Segment Start: GIVEN DATA

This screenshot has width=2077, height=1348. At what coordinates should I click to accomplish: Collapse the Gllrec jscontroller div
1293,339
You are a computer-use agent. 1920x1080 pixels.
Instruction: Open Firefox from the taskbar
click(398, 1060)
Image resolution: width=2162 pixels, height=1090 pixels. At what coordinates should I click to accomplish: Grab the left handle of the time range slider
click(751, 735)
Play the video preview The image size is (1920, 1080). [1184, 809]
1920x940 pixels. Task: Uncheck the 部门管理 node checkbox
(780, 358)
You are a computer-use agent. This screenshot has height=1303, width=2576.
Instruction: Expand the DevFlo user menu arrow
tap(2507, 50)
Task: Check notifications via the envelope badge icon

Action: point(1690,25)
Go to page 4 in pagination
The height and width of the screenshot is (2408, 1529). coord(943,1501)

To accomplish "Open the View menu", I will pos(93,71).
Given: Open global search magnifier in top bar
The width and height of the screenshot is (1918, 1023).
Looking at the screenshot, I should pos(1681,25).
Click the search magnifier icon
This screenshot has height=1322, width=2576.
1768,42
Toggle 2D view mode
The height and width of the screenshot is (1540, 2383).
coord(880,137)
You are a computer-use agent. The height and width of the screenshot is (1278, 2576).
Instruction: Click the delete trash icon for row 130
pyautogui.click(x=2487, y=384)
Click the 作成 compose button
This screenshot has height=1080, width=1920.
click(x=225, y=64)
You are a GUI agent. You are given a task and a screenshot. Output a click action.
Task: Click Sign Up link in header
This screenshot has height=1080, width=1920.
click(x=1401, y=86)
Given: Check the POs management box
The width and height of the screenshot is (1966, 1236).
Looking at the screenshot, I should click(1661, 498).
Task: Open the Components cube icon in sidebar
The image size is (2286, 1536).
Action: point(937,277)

Segment End: GIVEN DATA

**WHAT YOU SHOULD DO:**
Restate, please, word for word the span of records running from the first line to the line bearing "Given: Open global", both included, and nothing outside it.

**SOLUTION TO THE EXERCISE:**
This screenshot has width=2077, height=1348. At what coordinates should I click to accomplish: Collapse the Gllrec jscontroller div
1293,339
You are a computer-use agent. 1920x1080 pixels.
Instruction: Open Firefox from the taskbar
click(398, 1060)
Image resolution: width=2162 pixels, height=1090 pixels. At what coordinates should I click to accomplish: Grab the left handle of the time range slider
click(751, 735)
Play the video preview The image size is (1920, 1080). [1184, 809]
1920x940 pixels. Task: Uncheck the 部门管理 node checkbox
(780, 358)
You are a computer-use agent. This screenshot has height=1303, width=2576.
Instruction: Expand the DevFlo user menu arrow
tap(2507, 50)
Task: Check notifications via the envelope badge icon

Action: point(1690,25)
Go to page 4 in pagination
The height and width of the screenshot is (2408, 1529). coord(943,1501)

To accomplish "Open the View menu", I will pos(93,71).
Given: Open global search magnifier in top bar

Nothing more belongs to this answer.